Task to complete: The answer must consist solely of the lines from the one with "This screenshot has height=201, width=292." through the last line of the data, copied exactly, with no pictures.

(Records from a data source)

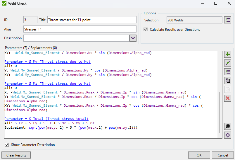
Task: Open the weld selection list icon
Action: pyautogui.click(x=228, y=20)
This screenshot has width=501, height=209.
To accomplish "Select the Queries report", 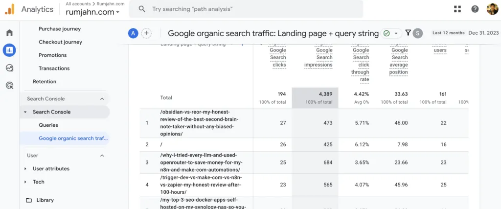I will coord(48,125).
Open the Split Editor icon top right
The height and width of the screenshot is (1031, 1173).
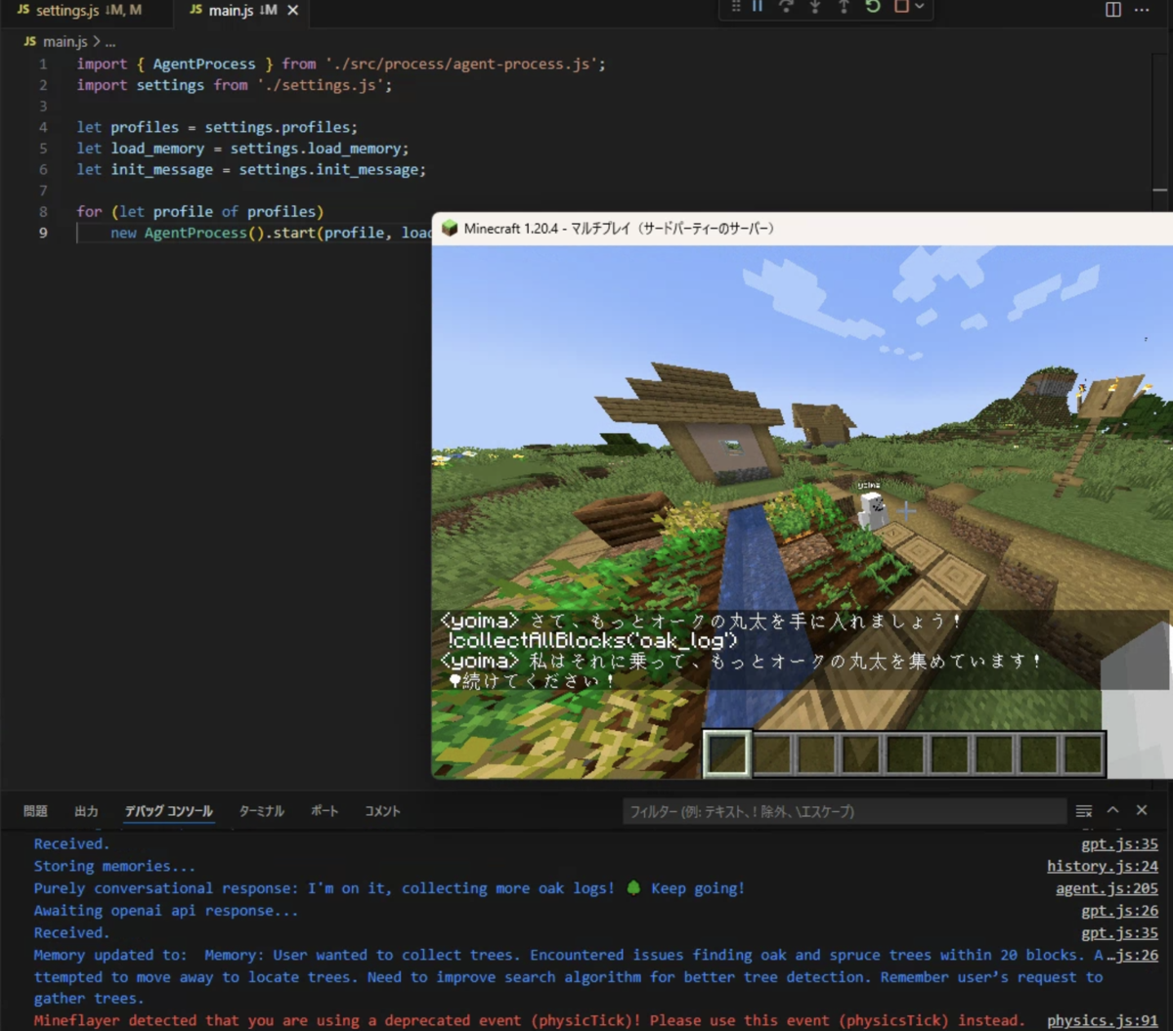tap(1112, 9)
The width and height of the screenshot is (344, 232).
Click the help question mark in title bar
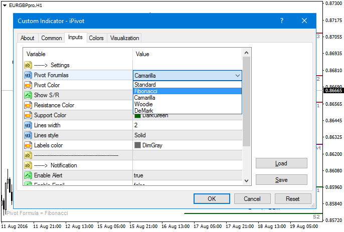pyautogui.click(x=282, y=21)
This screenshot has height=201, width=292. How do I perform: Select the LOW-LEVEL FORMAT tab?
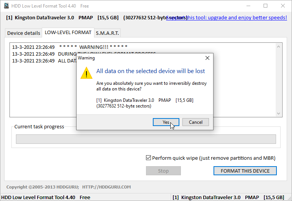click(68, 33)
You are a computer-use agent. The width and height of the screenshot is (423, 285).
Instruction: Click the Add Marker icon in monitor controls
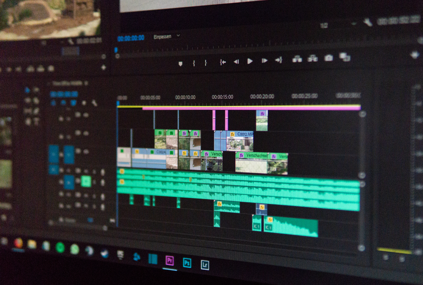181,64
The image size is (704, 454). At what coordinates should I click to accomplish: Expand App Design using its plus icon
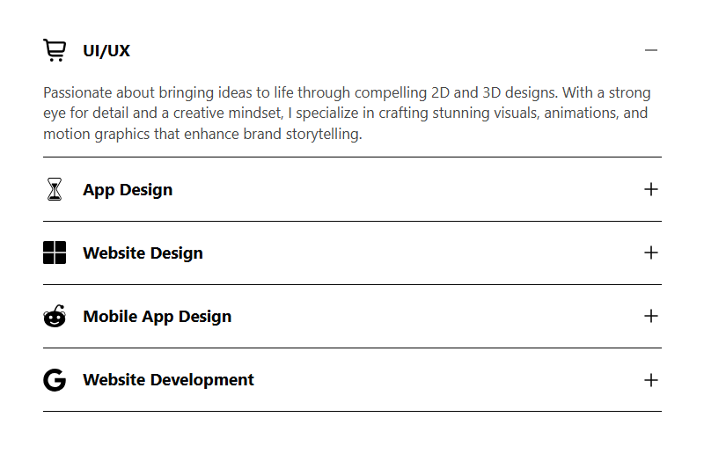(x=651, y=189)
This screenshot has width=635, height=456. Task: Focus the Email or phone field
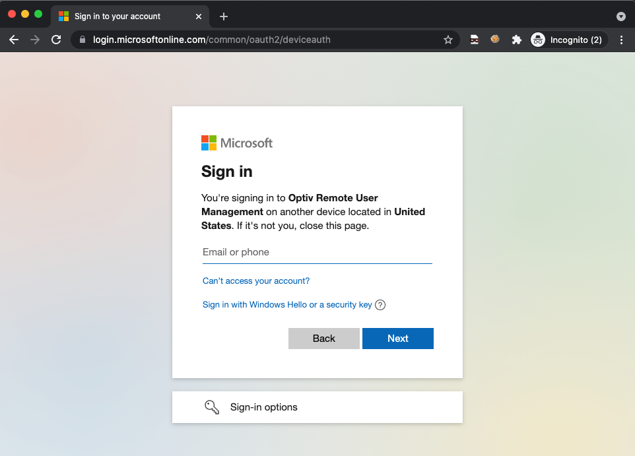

Exercise response:
This screenshot has height=201, width=292. How do I perform: Select the LOW-LEVEL FORMAT tab?
click(68, 33)
You are a computer-use agent. The width and height of the screenshot is (423, 285).
Instruction: Click the Add Marker icon in monitor controls
181,64
The image size is (704, 454). At what coordinates should I click to accomplish: Expand App Design using its plus icon
(x=651, y=189)
This screenshot has width=635, height=456. Task: Focus the Email or phone field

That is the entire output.